## Text section

------

The stochastic input from the RES as a consequence brings problems in balancing the energy supply and demand, and, in a power market perspective, different fees and marginal prices for over- and under-generation [4]. Some countries have already defined technical specifications for energy time scale forecasting required for power dispatching plans and operations of grid-connected PV plants [5]. Thus, forecasting of RES power generation is vital to help grid operators better manage the electric balance between power demand and supply, and to improve the penetration of distributed renewable energy sources and, in stand-alone hybrid systems, for the optimum size of all its components and to improve the reliability of the isolated systems [2].
In order to make energy supply planning rational, forecasts of RES production have to be made on the basis of the weather conditions. Any output from the weather models must then be converted into electric energy output.
In recent years several short-term power forecasting models related to PV plants have been published. The existing solutions can be classified into the categories of physical, statistical and hybrid methods. Some of these models for PV plants were at first oriented to obtain solar radiation predictions [5,6,7]. Some works present models specifically dedicated to the hourly power generation forecasting in PV plants [8,9,10,11]. The most applied technique in these forecasting models is a specific soft-computing technique known as Artificial Neural Networks (ANNs) but some papers use simple physical methods [3,12,13]. Furthermore, in order to define the accuracy of the prediction, some error indexes are introduced to evaluate the performances of the forecasting models. Some of these definitions come from statistics while others originate from regulatory authority for market issues [3,5,14,15]. The errors introduced by ANNs and physical methods sometimes are already too high for electricity market and RES imbalance issues.

------

(Screenshot grounding data)
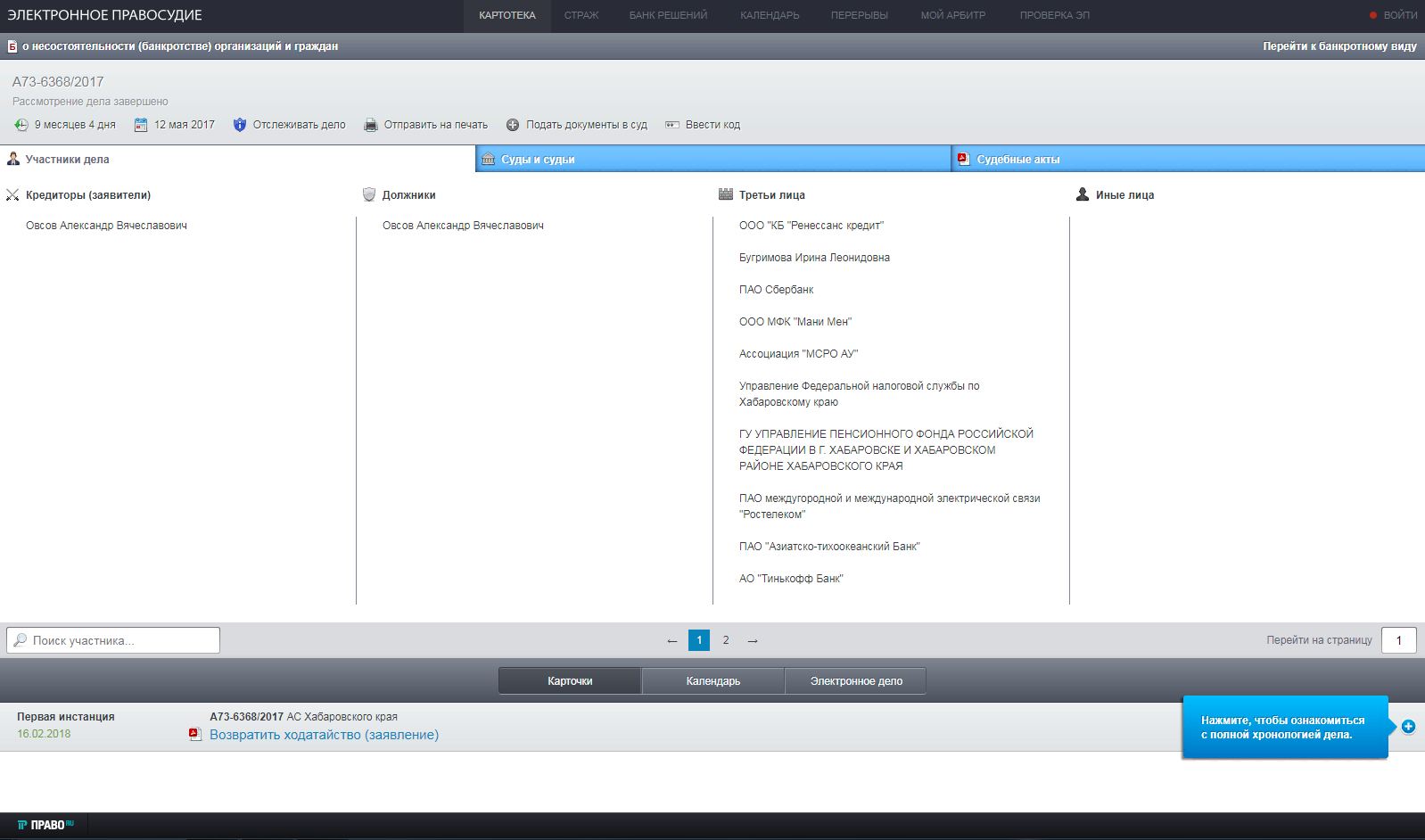Switch to the Электронное дело view
The width and height of the screenshot is (1425, 840).
(856, 681)
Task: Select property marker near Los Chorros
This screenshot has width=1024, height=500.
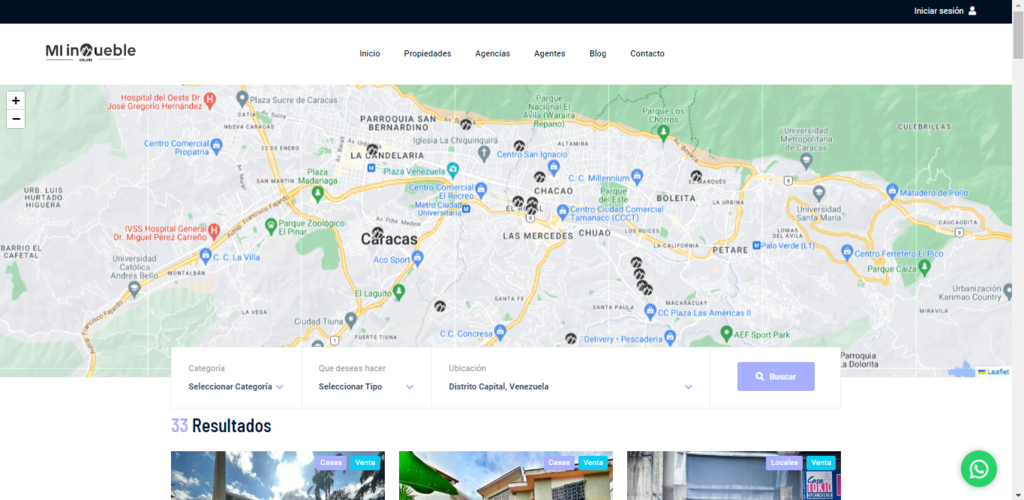Action: (x=696, y=176)
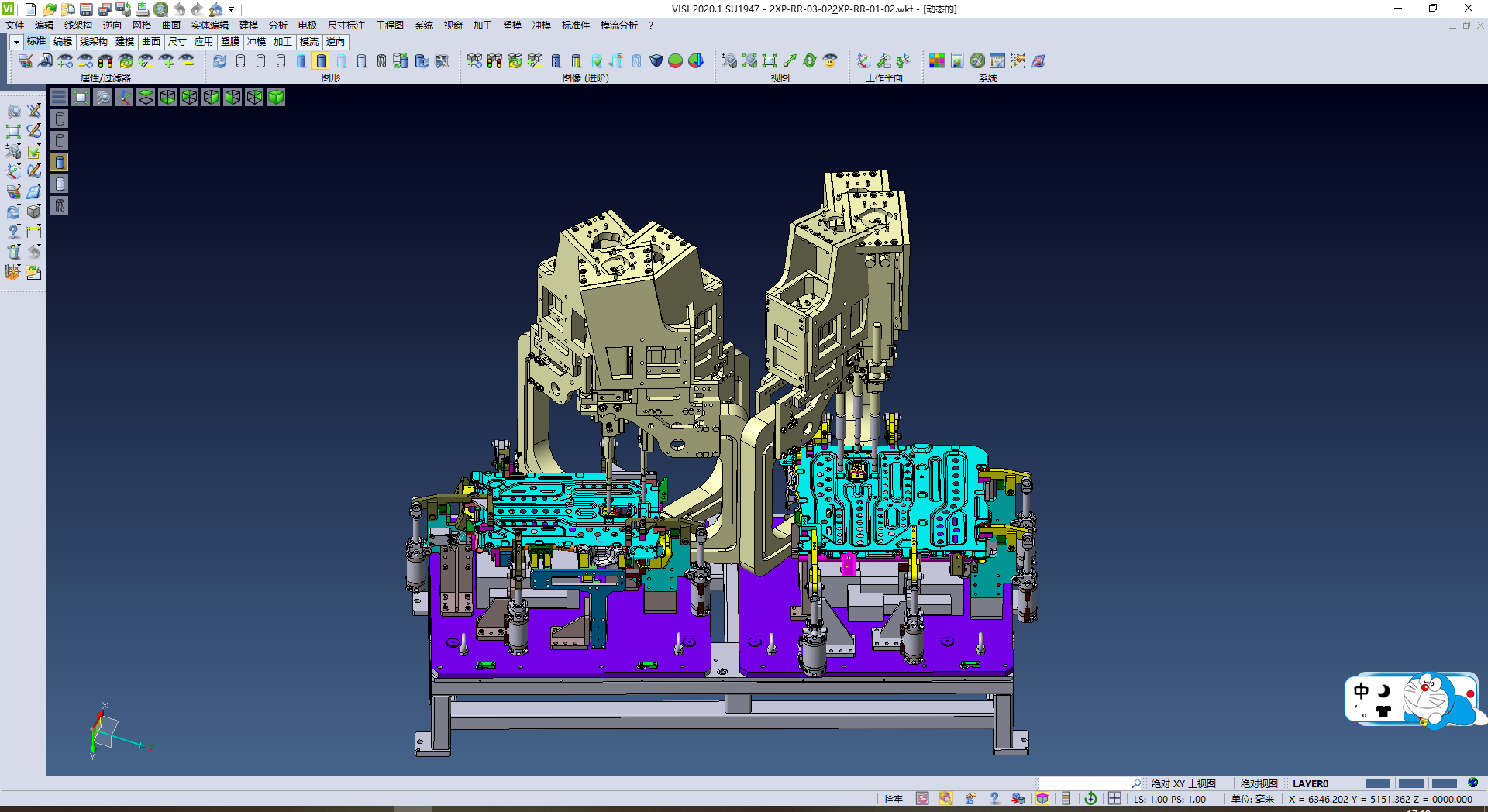The image size is (1488, 812).
Task: Toggle the highlighted cube icon in status bar
Action: (1042, 799)
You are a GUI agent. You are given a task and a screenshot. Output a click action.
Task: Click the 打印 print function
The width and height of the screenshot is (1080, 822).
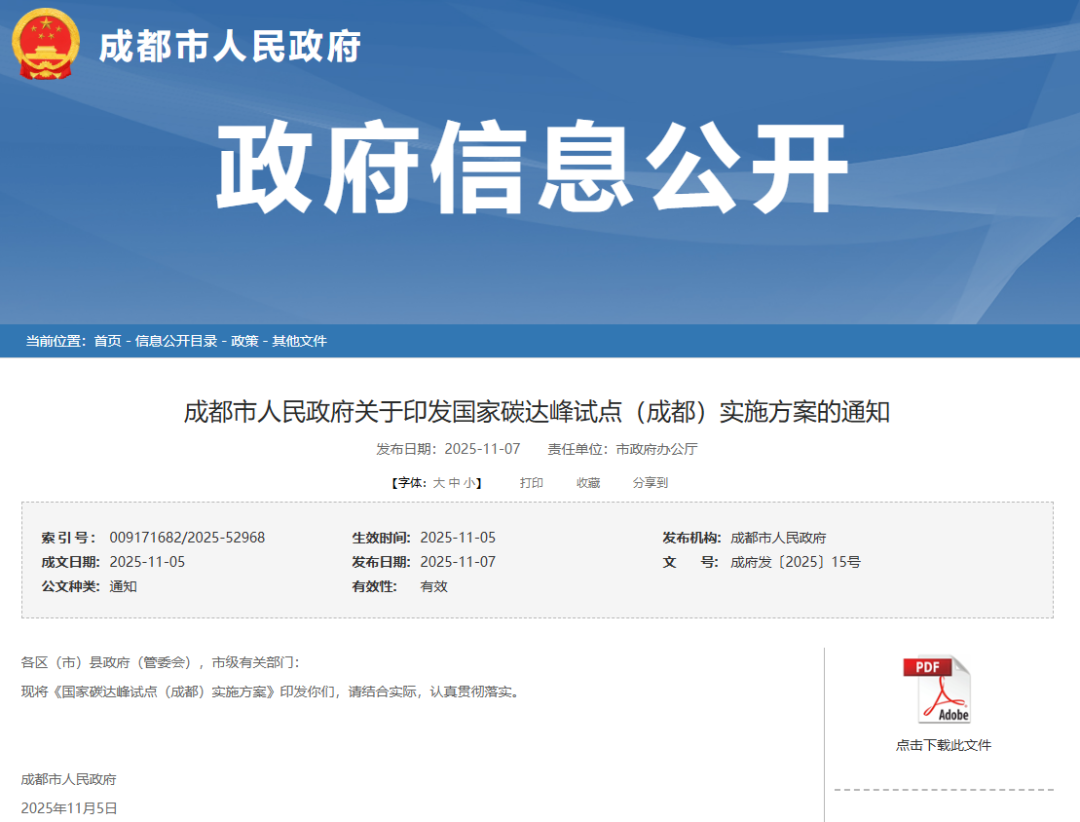(531, 482)
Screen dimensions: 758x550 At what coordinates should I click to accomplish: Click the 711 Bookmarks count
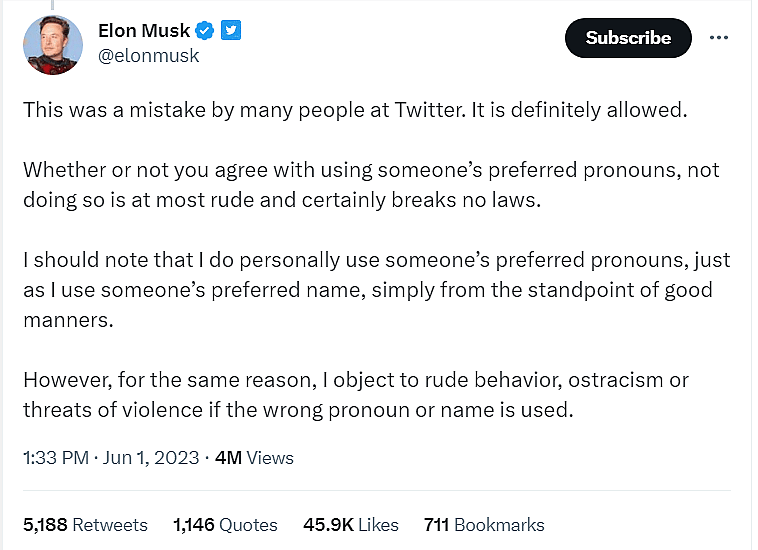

------

## Explore the material
(a) Answer these questions from the text on PV power forecasting:
(i) Which technique is the most applied in the forecasting models it describes?
(ii) On what basis must forecasts of RES production be made?
(iii) Into which categories can the existing solutions be classified?
(b) Reproduce the part of the text on PV power forecasting that opens with the words containing "In order to make" and closes with "electric energy output.".
(c) Resume the text on PV power forecasting, picking up after its last sentence.
None of the rows are needed for these tasks.

## Answers by item number
(a)
(i) Artificial Neural Networks (ANNs), a soft-computing technique.
(ii) The weather conditions.
(iii) Physical, statistical and hybrid methods.

(b)
In order to make energy supply planning rational, forecasts of RES production have to be made on the basis of the weather conditions. Any output from the weather models must then be converted into electric energy output.

(c)
This paper presents a new auxiliary hybrid system [16] model that combines a soft-computing model based on ANN and physical models of the total global irradiance (the clear sky curve) for medium-term power of a PV plant. The results are compared to those ones coming from a statistical ANN method. The comparison is based on experimental activities carried out by a real PV power plant.
The paper is organized as follows: Section 2 provides a brief review of the hourly energy production forecasting methods. In Section 3, the new proposed hybrid methods is presented and explained. Section 4 reports and revises some error indexes that can be effectively used to evaluate the performances of forecasting models. In Section 5 and Section 6 a case study reporting results achieved by comparing several simulations related to a real PV production plant is discussed. Finally, we draw some conclusions outlining additional research directions for future works.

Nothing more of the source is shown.